UE-Djibouti : Construction d'une usine de dessalement à Doraleh financée par l'UE
Au cours de cette cérémonie de signatures, le directeur général, M. Stefano Manservisi a déclaré : "Avec la Station d'Epuration de Douda et les nombreux forages en milieu urbain comme en milieu rural financés par l'Union Européenne, le projet PEPER vient confirmer la volonté de l'Union Européenne à appuyer une nouvelle fois le gouvernement djiboutien pour la production d'une eau de qualité, en quantité suffisante et à un prix abordable, au bénéfice direct de la population djiboutienne". Il a rappelé : "La résilience et la sécurité alimentaire demeurent des secteurs de concentration primordiaux de l'aide au développement de l'Union Européenne dans le cadre du 11ème Fonds Européen de Développement pour Djibouti, couvrant la période 2014-2020 et doté de 105 millions d'euros."
Dans sa première phase, le projet PEPER va consister en la réalisation d'une usine de dessalement pour une production de 22 500 m3/jour avec la réalisation de l'ensemble des ouvrages pour une capacité finale de 45000 m3/jour. D'autre part, la construction d'un réservoir de 5 000 m3 à Balbala et d’une conduite d’environ 8.5 km, dimensionnée à 45 000 m3/j, est prévue pour connecter l’usine au réseau de distribution d’eau potable de la ville. Le projet PEPER prévoit, en outre, la formation des agents de l'ONEAD, maitre d'œuvre du projet, ainsi que le raccordement au réseau électrique de l'usine de dessalement, avec pour objectif l'amélioration de la gestion des services d'approvisionnement en eau. Les travaux, qui débuteront cette année, dureront 3 ans, avec une période d'exploitation par l'entreprise d'une durée de 5 ans.

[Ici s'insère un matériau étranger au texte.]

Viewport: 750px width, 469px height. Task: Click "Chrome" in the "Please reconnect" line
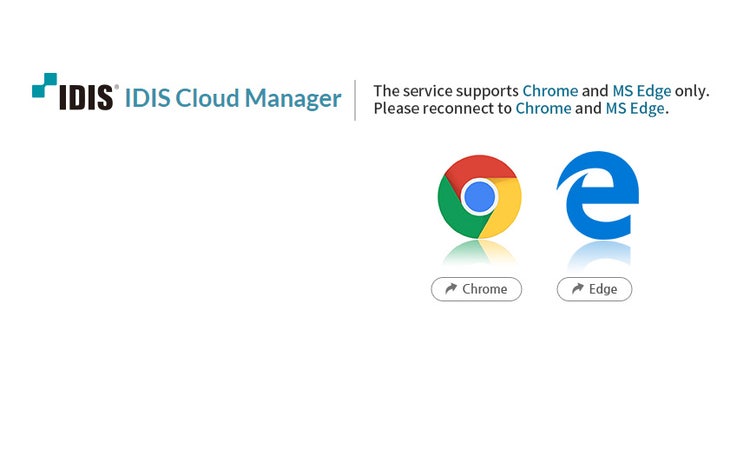point(543,108)
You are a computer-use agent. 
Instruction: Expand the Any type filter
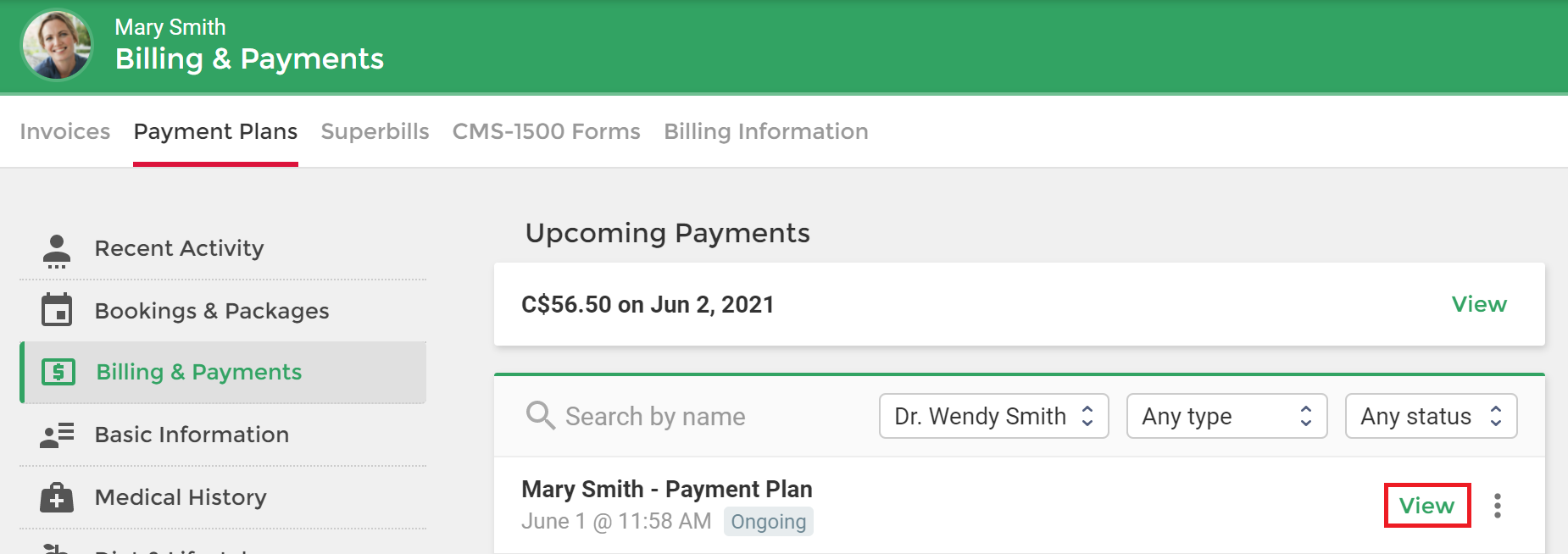(x=1226, y=416)
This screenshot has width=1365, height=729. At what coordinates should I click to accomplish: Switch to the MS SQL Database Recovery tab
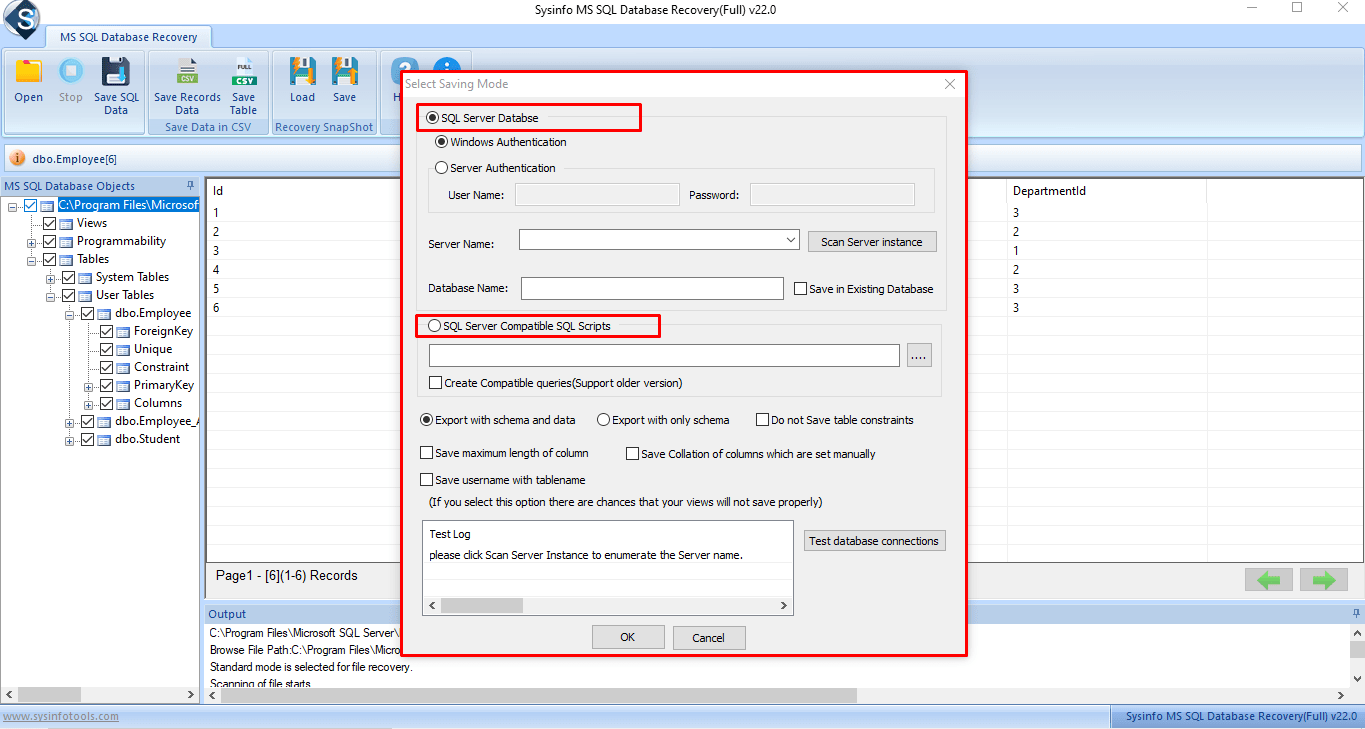129,36

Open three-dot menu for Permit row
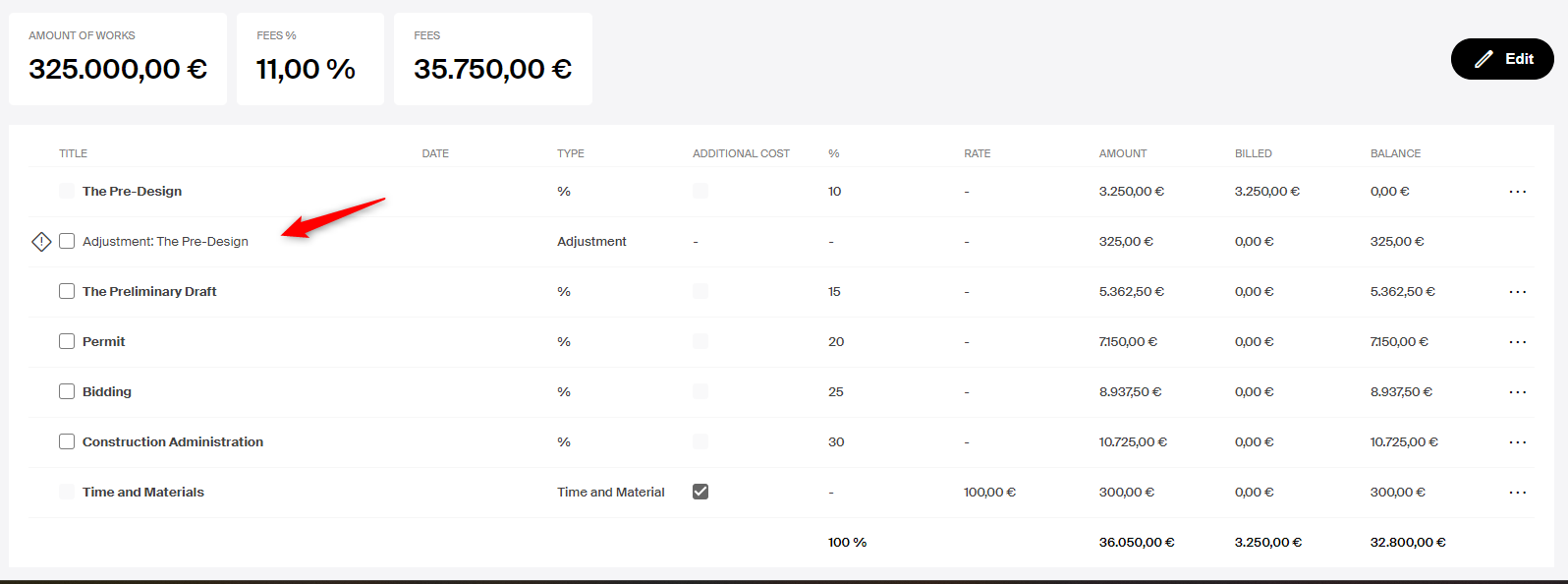coord(1517,342)
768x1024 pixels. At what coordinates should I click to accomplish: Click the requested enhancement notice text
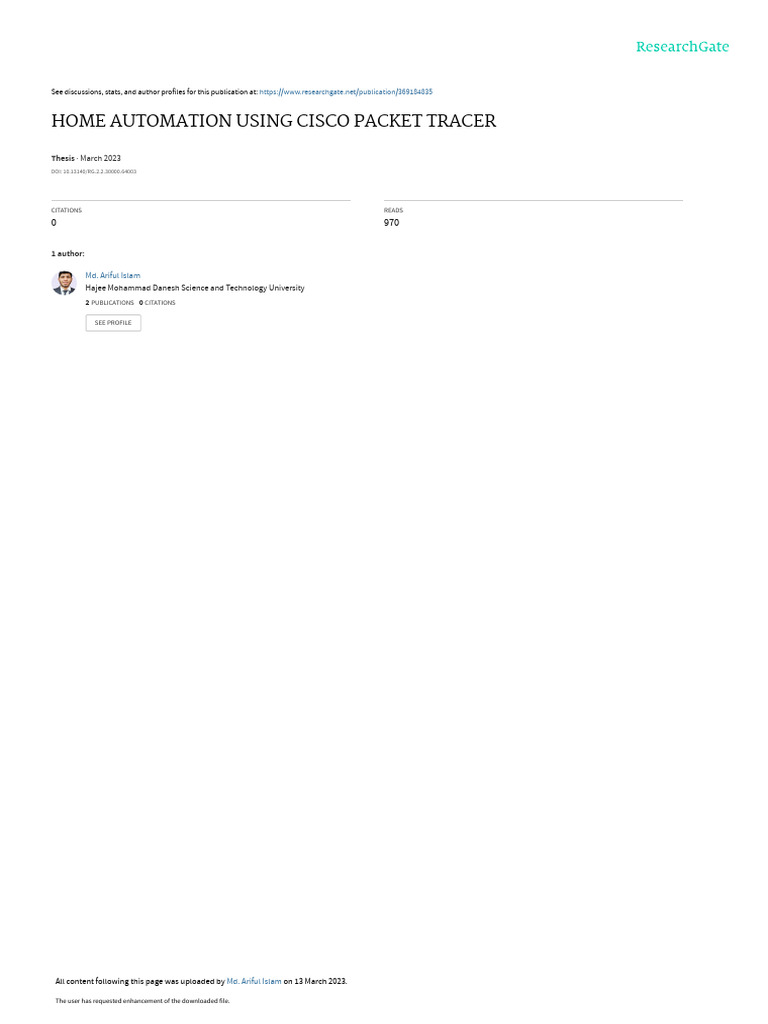click(x=142, y=1000)
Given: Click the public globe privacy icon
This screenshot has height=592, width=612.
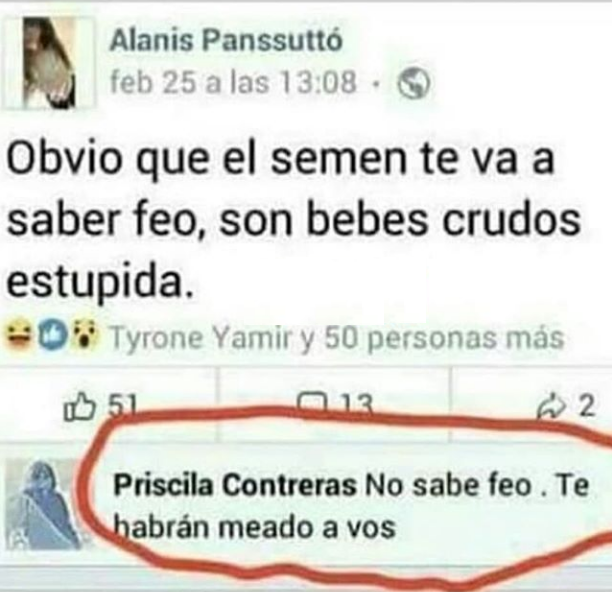Looking at the screenshot, I should coord(414,83).
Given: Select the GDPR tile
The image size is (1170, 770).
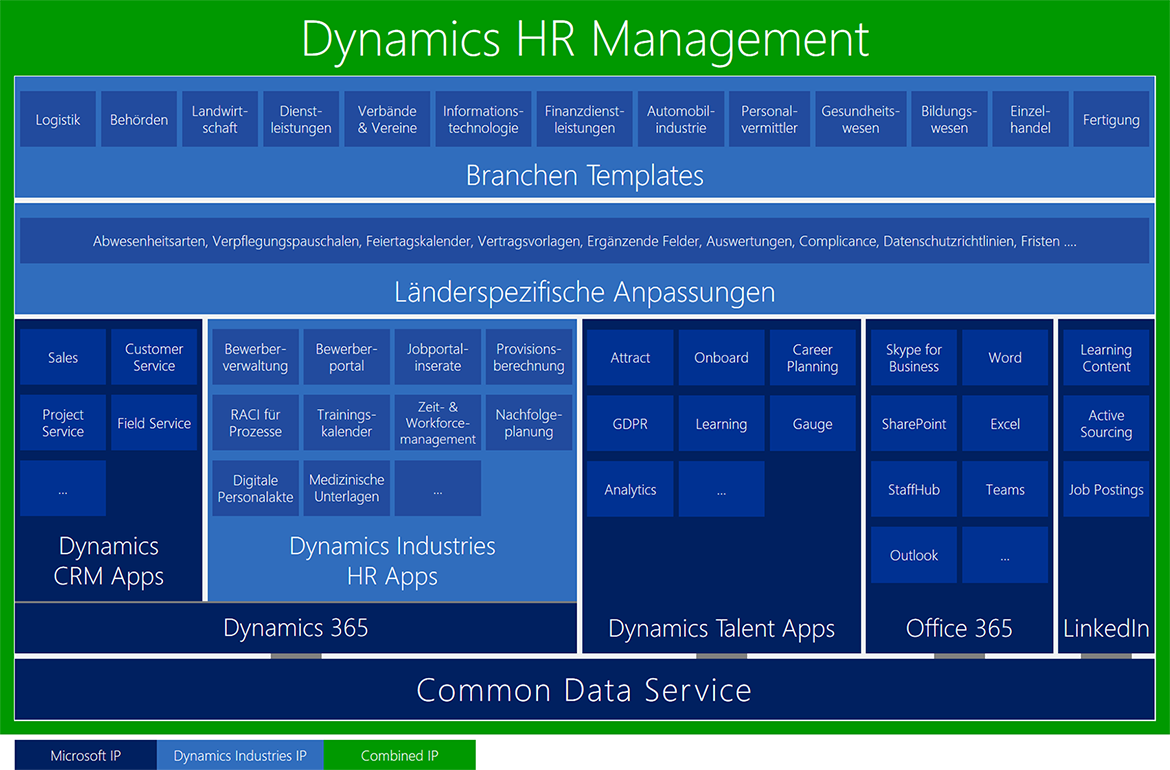Looking at the screenshot, I should point(630,423).
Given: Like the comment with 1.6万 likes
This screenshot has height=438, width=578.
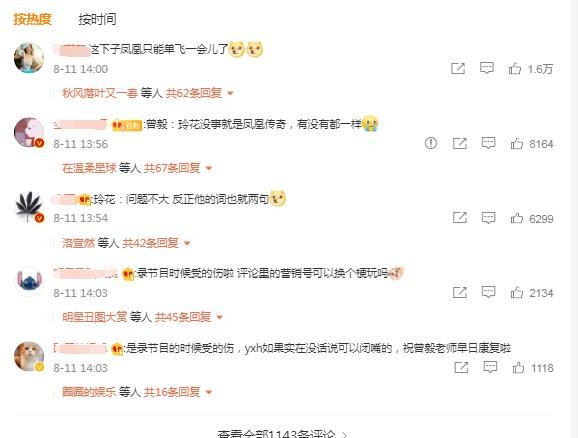Looking at the screenshot, I should pyautogui.click(x=515, y=69).
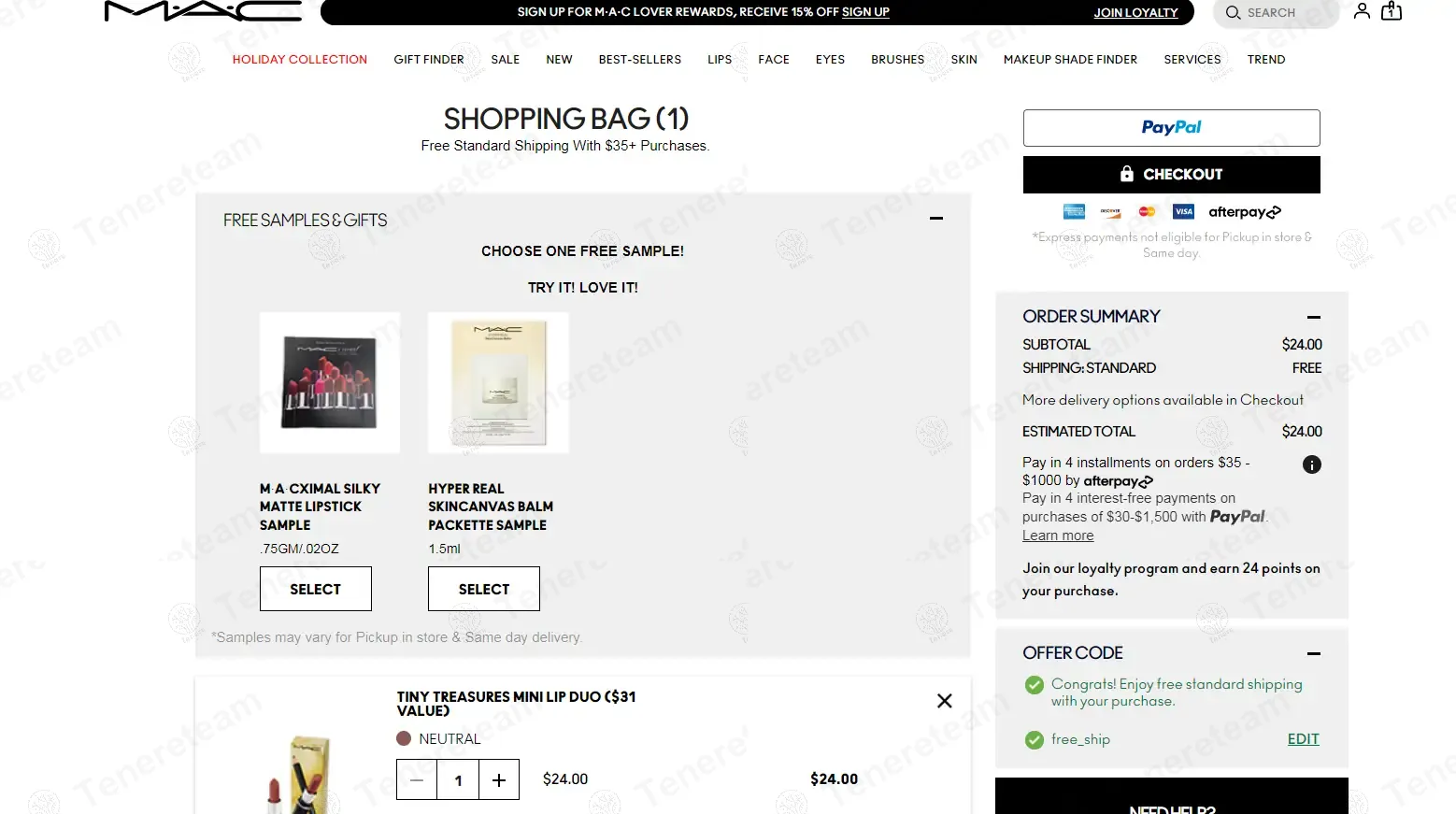Click the Afterpay info icon
Screen dimensions: 1456x814
(1312, 464)
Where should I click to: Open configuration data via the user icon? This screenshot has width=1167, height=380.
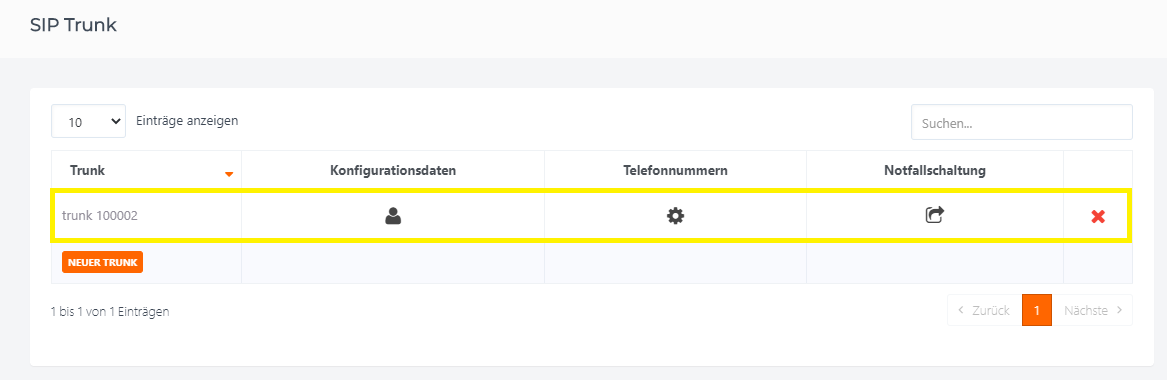pos(393,216)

Par ailleurs, l'Union Européenne a également contribué au financement des études techniques pour le lancement du projet et soutient financièrement l'assistance technique pour la supervision des travaux. L'Union Européenne, à travers ce projet, finance également un volet "soutien aux réformes dans les secteurs de l'eau et de l'énergie". Le gouvernement, quant à lui, s'engage à entreprendre les reformes nécessaire pour la viabilité du projet.
Le projet PEPER répond aux priorités de l'Union Européenne, en se présentant notamment comme une réponse au déficit hydrique chronique en eau potable pour la ville de Djibouti et en permettant la production d'une eau saine à un prix raisonnable pour les populations les plus vulnérables, en particulier dans le quartier de Balbala.